• _Exercise goal_
Pick each line containing "computer" out of the records.

• _Available records_

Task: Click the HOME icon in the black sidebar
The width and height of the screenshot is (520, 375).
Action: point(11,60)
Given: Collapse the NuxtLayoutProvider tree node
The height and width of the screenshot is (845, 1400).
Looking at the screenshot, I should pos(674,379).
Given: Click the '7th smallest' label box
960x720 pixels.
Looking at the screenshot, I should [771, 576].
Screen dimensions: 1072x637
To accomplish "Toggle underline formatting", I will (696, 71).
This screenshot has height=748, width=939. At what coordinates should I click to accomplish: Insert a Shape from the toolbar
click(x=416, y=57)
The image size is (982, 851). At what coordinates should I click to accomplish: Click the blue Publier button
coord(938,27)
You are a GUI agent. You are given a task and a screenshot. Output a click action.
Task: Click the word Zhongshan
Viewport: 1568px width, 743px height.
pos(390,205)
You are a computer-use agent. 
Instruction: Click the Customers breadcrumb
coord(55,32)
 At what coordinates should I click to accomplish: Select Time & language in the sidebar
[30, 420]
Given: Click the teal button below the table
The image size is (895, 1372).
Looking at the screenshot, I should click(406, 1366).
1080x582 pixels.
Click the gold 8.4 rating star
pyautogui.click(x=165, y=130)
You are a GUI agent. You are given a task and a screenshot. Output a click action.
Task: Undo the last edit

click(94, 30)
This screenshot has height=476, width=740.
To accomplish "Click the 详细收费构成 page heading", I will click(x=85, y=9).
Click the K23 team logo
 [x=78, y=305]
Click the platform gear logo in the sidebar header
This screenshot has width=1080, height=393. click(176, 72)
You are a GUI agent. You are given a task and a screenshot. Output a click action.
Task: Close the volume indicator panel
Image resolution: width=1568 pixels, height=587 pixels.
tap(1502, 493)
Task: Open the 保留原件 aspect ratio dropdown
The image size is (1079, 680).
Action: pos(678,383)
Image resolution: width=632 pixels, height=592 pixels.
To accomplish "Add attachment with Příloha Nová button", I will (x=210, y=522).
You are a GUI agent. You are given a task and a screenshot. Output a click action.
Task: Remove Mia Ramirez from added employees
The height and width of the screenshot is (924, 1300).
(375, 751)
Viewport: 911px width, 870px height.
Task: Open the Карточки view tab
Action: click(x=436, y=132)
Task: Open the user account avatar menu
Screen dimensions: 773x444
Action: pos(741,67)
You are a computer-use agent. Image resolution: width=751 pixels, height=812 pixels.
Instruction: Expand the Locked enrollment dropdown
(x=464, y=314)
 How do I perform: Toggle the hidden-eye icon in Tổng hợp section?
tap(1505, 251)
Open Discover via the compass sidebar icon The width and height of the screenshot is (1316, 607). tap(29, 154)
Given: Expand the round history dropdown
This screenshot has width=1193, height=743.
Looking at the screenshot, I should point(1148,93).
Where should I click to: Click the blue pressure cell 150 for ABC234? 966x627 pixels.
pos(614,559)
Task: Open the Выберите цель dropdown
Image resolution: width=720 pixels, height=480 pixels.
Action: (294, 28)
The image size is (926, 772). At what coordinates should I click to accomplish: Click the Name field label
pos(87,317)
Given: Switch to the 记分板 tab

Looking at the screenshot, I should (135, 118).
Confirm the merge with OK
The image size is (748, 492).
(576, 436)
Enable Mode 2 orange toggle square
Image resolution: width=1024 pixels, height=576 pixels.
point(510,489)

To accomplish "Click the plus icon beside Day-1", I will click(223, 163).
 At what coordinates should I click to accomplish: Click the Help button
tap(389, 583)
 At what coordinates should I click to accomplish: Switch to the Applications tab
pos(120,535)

• _Completed task_
You are a computer-use agent. 
You are a computer-use agent. Image resolution: width=751 pixels, height=812 pixels.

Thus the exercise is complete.